INSIGHTS: Looking forward with Greg Burris

Kandice RileyAnnouncement

As United Way of the Ozarks opens a new era of leadership, Greg Burris prepares to retire from his role as UWO president/CEO on June 30, 2024. We took this opportunity to talk about UWO’s and Burris’ past, present and exciting future.

Why is this the right time for UWO’s next generation of leadership?
This is a great year for a handoff. Now, UWO has a refreshed focus, strategy and operations. A new, highly competitive process is in place to select nonprofit partners and programs, and all are centered on either Championing Children or Pathways Out of Poverty. The programs that emerge from this new vetting process are the cream of the crop. We’ve streamlined operations and updated technologies, and have built a long-term strategy of community engagement. The organization has a top-notch Board of Directors and an energetic and skilled team of professionals who are excited to build on this momentum. We’ve accomplished a set of strategic changes that position the organization well for the future. The next president/CEO will have a great foundation to accelerate fundraising and development.

You’ve been involved with UWO as a volunteer campaign manager, Board member, Executive in Residence and as President/CEO. What has drawn you to UWO?
Very simply, I love activating the reality that we can achieve things together that we can’t do individually. UWO is a unique catalyst for so much good across the Ozarks because we unite people, resources and ideas. We collaborate, facilitate, convene to bring together companies, nonprofits, government and industry. I’ve been blessed to see the power of people feeling ownership of their community, and that makes civic engagement the most fulfilling way for me to serve.

At UWO, we believe that the better we know and understand the people around us, the better we can work together and improve life for everyone. We must all operate from a place of curiosity and empathy, recognizing we each have our own story, rather than defaulting to pre-conceived ideas or judgements about situations and solutions. I really think that’s the key to success and why I promote community ownership so strongly. I want every citizen to feel a renewed level of ownership of, and control over, their community. We can only do this if we work together.

Civic engagement led you to a friendship with one of your heroes, author and scholar Dr. Robert Putnam. How did that come about?
I was motivated by his books, “Bowling Alone” and “Our Kids,” and wanted to learn how our community might apply his ideas about strengthening society by working together. I reached out to him with some questions, not expecting this Harvard professor to answer an email from someone in Springfield, Missouri he’d never met. But he responded immediately and we’ve since built a lasting friendship. And he’s become a big fan of the Give 5 program and the way it builds social capital and engages older adults in the community.
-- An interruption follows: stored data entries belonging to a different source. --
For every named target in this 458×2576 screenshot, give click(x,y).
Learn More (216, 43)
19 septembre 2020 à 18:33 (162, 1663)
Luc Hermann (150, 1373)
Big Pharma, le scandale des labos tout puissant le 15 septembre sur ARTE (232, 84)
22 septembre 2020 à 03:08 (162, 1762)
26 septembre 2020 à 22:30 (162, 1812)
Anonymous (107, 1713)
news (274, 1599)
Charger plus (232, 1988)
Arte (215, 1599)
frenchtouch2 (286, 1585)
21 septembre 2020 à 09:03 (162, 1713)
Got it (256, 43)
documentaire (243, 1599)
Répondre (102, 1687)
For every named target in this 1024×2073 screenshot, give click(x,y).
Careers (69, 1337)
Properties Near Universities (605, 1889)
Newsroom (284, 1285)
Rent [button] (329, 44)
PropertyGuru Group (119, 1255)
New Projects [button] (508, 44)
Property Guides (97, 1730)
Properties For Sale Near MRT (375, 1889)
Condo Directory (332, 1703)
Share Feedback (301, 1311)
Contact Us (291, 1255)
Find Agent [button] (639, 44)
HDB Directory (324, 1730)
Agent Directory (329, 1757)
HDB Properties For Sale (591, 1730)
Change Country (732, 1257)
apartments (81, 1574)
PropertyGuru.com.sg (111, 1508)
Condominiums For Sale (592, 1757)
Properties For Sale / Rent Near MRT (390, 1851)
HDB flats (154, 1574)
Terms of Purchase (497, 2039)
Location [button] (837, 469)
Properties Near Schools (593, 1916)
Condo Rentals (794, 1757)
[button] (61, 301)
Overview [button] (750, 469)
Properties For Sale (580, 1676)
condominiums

He even recorded a video for Give 5. It still thrills me to think I have connected with one of my heroes. It seems a bit unreal.

The pandemic brought many opportunities for creative solutions to new problems. What’s your favorite UWO “pandemic story?”
Early on, during the shortage of hand sanitizer, a local business offered us a 55-gallon drum of the liquid for our nonprofit partners. Our challenge was to get it out of the drum and into one-gallon containers. We had no specialty tools – and no experience – but we were determined. One of our team’s husband burned out his power drill trying to tap the drum. We did everything we could think of, but were not succeeding. We happened to see a City Utilities crew working down the street and approached them. Desperate, we asked the CU workers if they might have an idea or tool we could use. As it turns out, they not only knew how to address our challenge but also had the tools we needed on their truck. They got to work and soon our partners arrived, gallon containers in hand, and 55 gallons of hand sanitizer went off to do its work across the community. An unexpected and perfect lesson in the power of collaboration and the kindness of Springfieldians.

What’s on your agenda after June 30?
Sleep in for two days in a row. Beyond that, there’s a list of things waiting for my time. Clean out my basement. Practice my guitar and prepare for gigs with my band, Static in the Attic. I’ll still be working part-time for United Way of the Ozarks. I will continue to lead the Give 5 program, the civic matchmaking program that introduces local retirees to meaningful community volunteer opportunities. And, of course, I’ll be available to help UWO and the new President/CEO in whatever way I can. I deeply believe in what we are doing and the path we’re on.